10/5/2023 Ectopic Pregnancy
You are working in EM2.
EMS rooms a new patient, and you swing by to catch the end of report and hear that they brought in a 26-year-old female with abdominal pain from home.
Initial vitals:
HR 110, BP 105/70, RR 21, SpO2 99%, Temp 36 C
You enter the room and find a young woman lying in bed clutching her abdomen. She is anxious and unable to find a comfortable position in bed.
A: Intact
B: Bilateral breath sounds
C: Peripheral (pedal) pulses normal
You ask the nurse to work on getting an IV (and ideally a second after that), place the patient on the monitor and start a 1L bolus of LR given her tachycardia and borderline hypotension.
You begin to interview the patient. She is speaking in full sentences and states that she was eating at Subway and began to have severe left lower abdominal pain, which she has never had before. She vomited one time since the onset of pain. She reports normal bowel movements today. No recent fevers but she has been cold since the onset of pain. PMHx: asthma. Meds: albuterol. All: None. SH: No drugs, alcohol or tobacco. Fam Hx: None
What is your differential at this time?
- Very broad
Common: UTI, PID, dysmenorrhea, gastritis, biliary colic, renal/ureteral stone
Less common in a patient this age: femoral hernia, diverticulitis
Don’t want to miss: appendicitis, ovarian pathology including torsion or tubo-ovarian abscess, pregnancy including ectopic, pancreatitis.
Rare: ovarian hyperstimulation syndrome, toxic shock, Fitz-Hugh-Curtis
syndrome, cannabis hyperemesis (ok, not that rare)

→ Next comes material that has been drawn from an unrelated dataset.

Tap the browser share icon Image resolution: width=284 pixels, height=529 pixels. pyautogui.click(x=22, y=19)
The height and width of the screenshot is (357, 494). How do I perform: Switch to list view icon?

Unlikely given her age and lack of risk factors, but keep in mind if things deteriorate: aortic pathology, atypical ACS, trauma, toxic ingestion.
What do you want to do?
- Labs:
CBC, CMP, lipase, ECG (for tachycardia), urine hCG
- Imaging:
POCUS can be super helpful here. It would be reasonable to start with a FAST to assess for free fluid. Also take a look at her uterus to assess for evidence of pregnancy, and her ovaries for cysts or ectopic pregnancy
- Treatment:
Reassess vitals after fluids, consider switching to blood if there is high suspicion for a hemorrhagic source of hypovolemia
Analgesia: Be thoughtful about this. We are still unsure if she is pregnant or bleeding, so Toradol should be avoided. Tylenol might not be adequate of fast enough. This would be a reasonable time for a dose of IV opioid medication while you’re figuring out what is going on (morphine or fentanyl depending on the severity). You might also consider droperidol, especially if she is nauseated.
Uh-Oh. Your FAST exam is positive for free fluid around the bladder and in the RUQ.